What you have to do: Please go line by line through the material and copy each one containing the word "computer".

**********

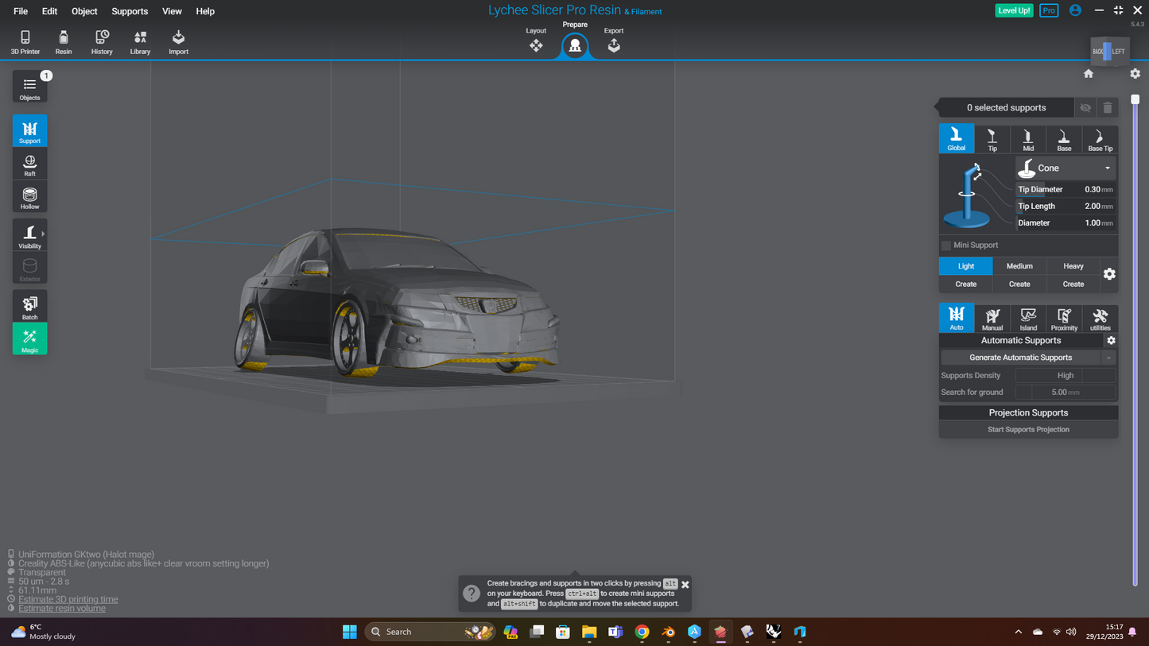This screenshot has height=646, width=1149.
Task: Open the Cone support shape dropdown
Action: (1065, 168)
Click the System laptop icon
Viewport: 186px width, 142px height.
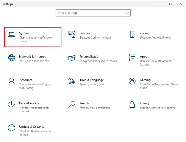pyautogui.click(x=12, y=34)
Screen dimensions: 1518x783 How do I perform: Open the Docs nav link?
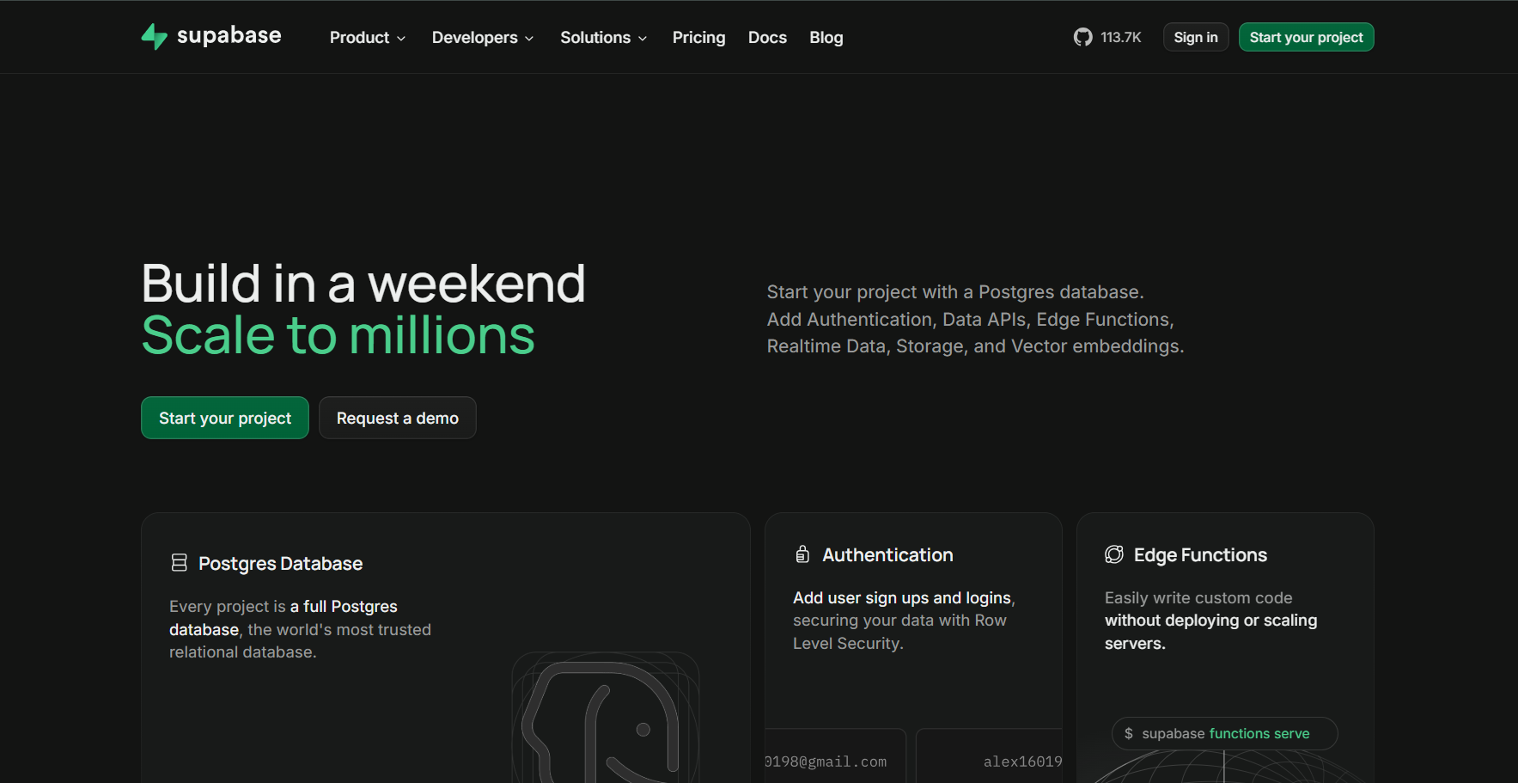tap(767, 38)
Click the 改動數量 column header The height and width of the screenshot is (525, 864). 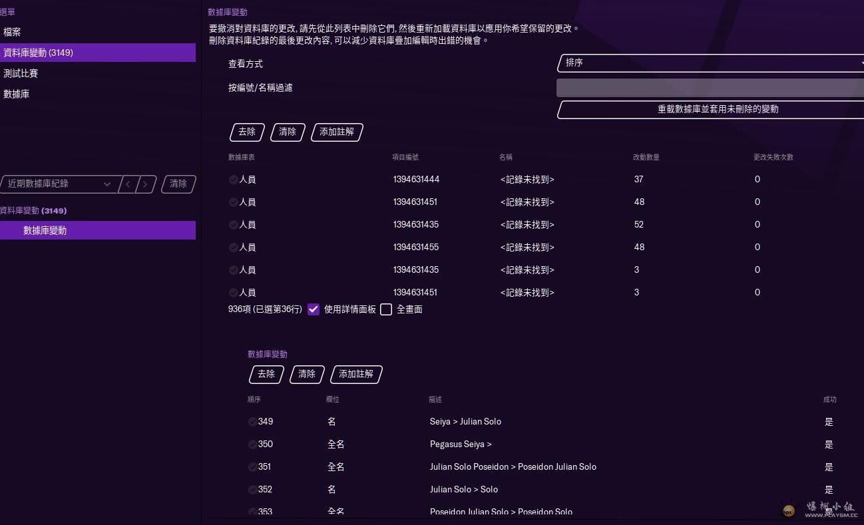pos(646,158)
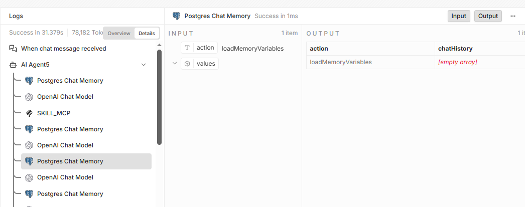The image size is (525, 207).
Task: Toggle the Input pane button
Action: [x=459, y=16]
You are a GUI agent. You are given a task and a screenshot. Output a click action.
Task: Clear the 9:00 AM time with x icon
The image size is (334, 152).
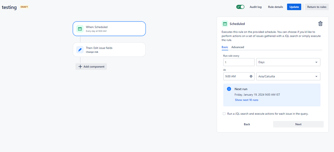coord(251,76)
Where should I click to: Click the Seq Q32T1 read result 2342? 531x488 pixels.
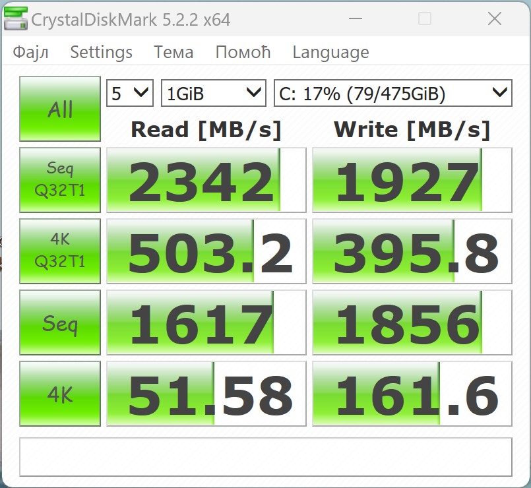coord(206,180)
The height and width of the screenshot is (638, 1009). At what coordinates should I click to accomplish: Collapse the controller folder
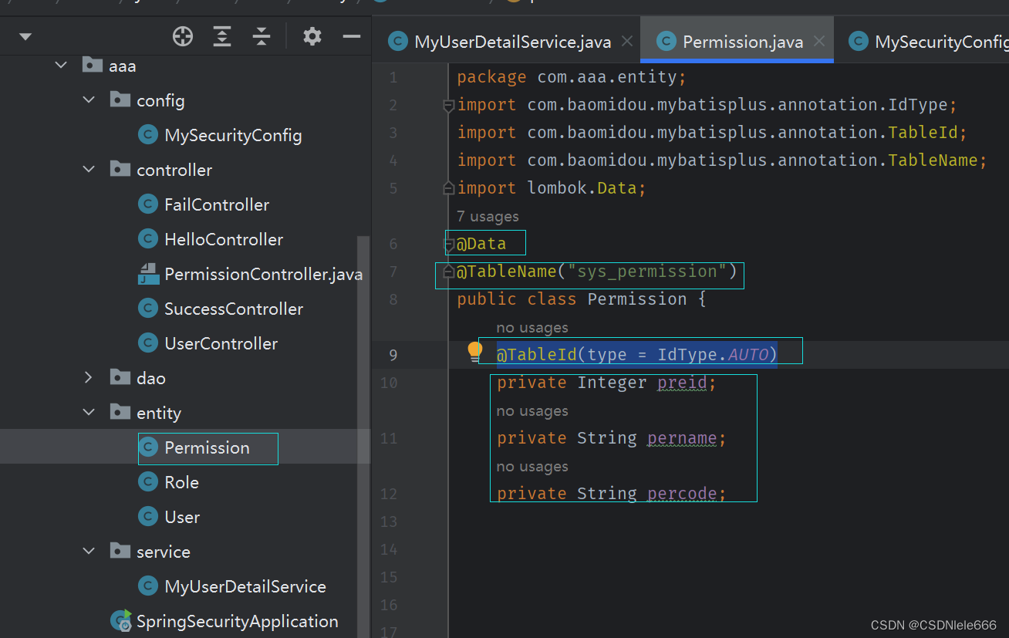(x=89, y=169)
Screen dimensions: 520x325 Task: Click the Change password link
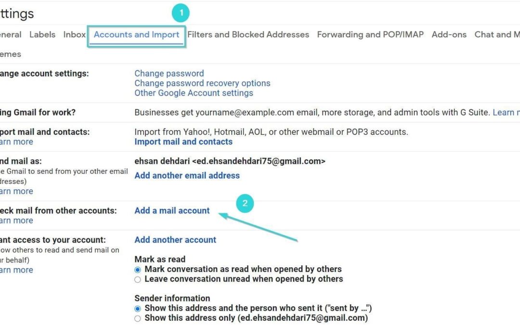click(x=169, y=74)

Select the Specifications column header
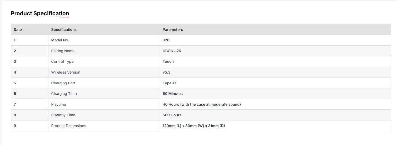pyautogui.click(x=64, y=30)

**********

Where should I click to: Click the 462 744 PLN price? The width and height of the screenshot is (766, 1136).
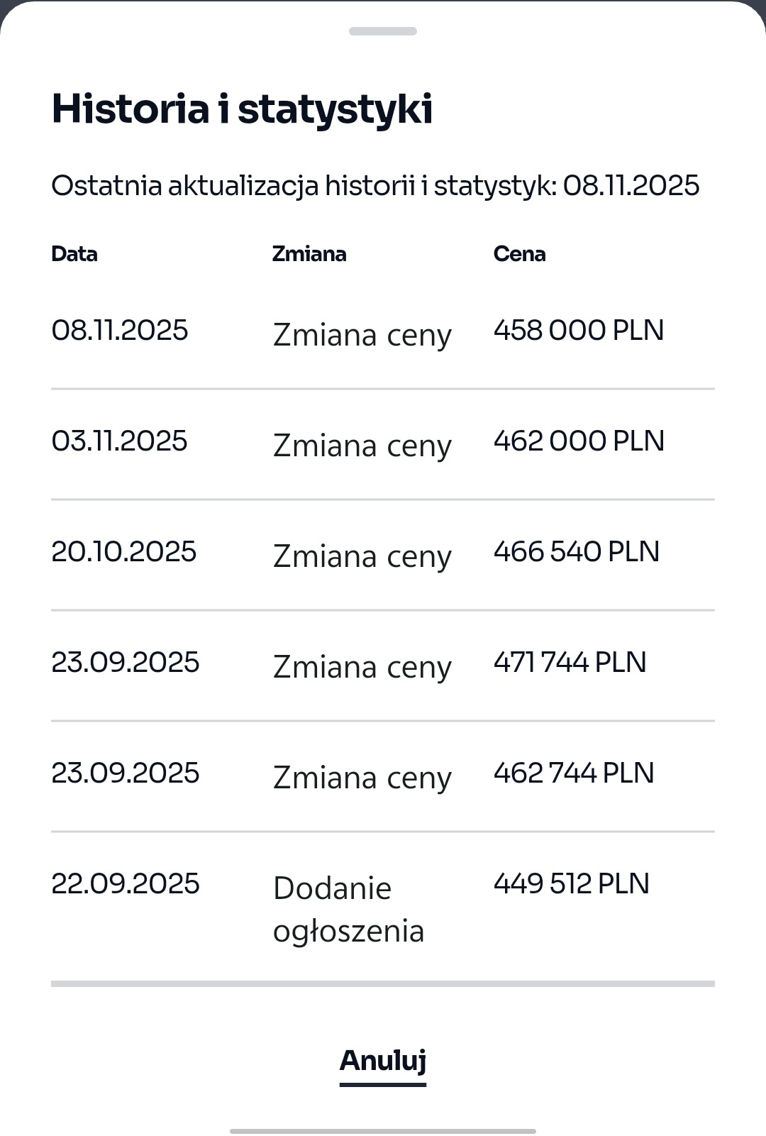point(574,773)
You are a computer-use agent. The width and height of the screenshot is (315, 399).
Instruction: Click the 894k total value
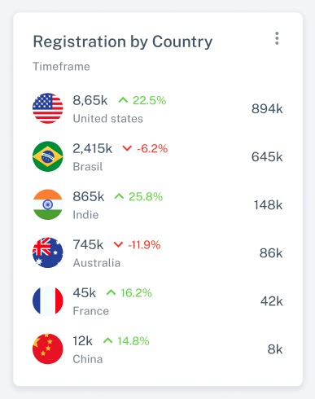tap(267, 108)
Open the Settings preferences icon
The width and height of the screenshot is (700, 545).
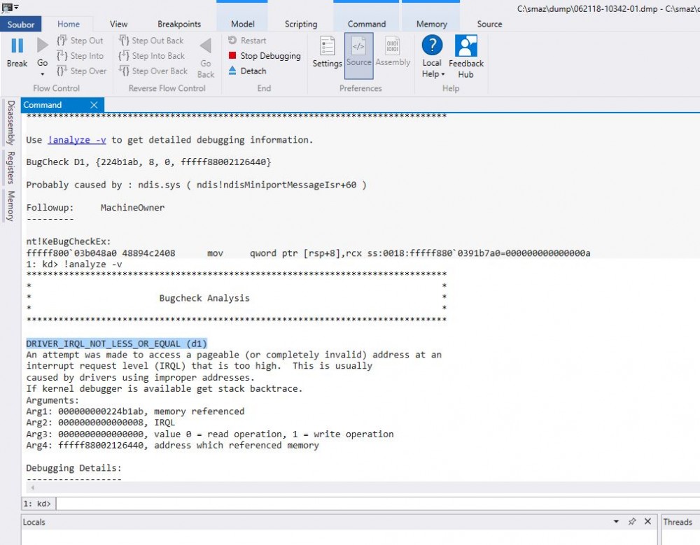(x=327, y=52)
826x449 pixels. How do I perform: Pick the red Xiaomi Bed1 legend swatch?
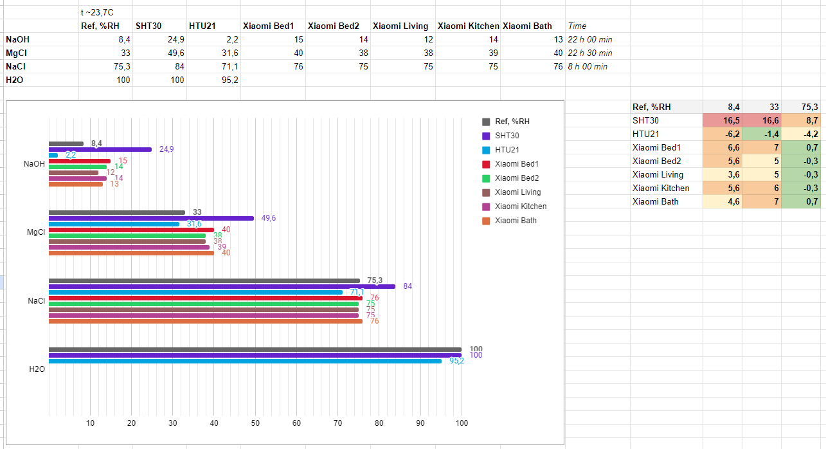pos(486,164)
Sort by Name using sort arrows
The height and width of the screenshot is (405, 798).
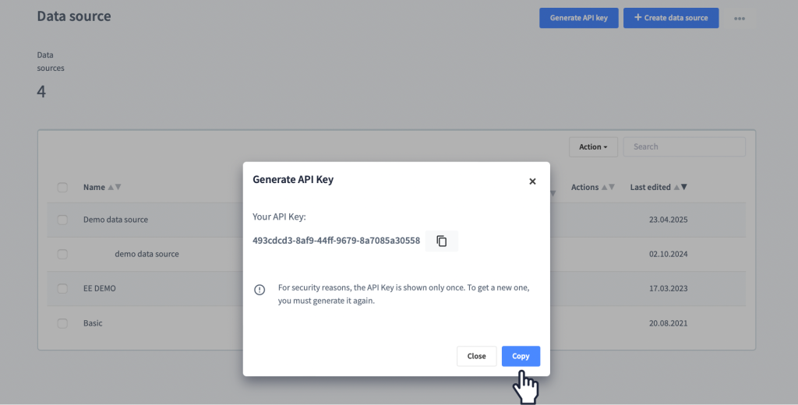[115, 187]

**********

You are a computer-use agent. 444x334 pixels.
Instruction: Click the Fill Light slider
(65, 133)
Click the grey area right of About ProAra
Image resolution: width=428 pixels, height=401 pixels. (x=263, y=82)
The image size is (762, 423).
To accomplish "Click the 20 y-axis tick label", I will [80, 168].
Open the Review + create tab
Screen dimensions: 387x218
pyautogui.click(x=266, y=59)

**********

Exercise response:
You are a computer-use agent. The width and height of the screenshot is (315, 399).
You are a computer-use agent. 444x334 pixels.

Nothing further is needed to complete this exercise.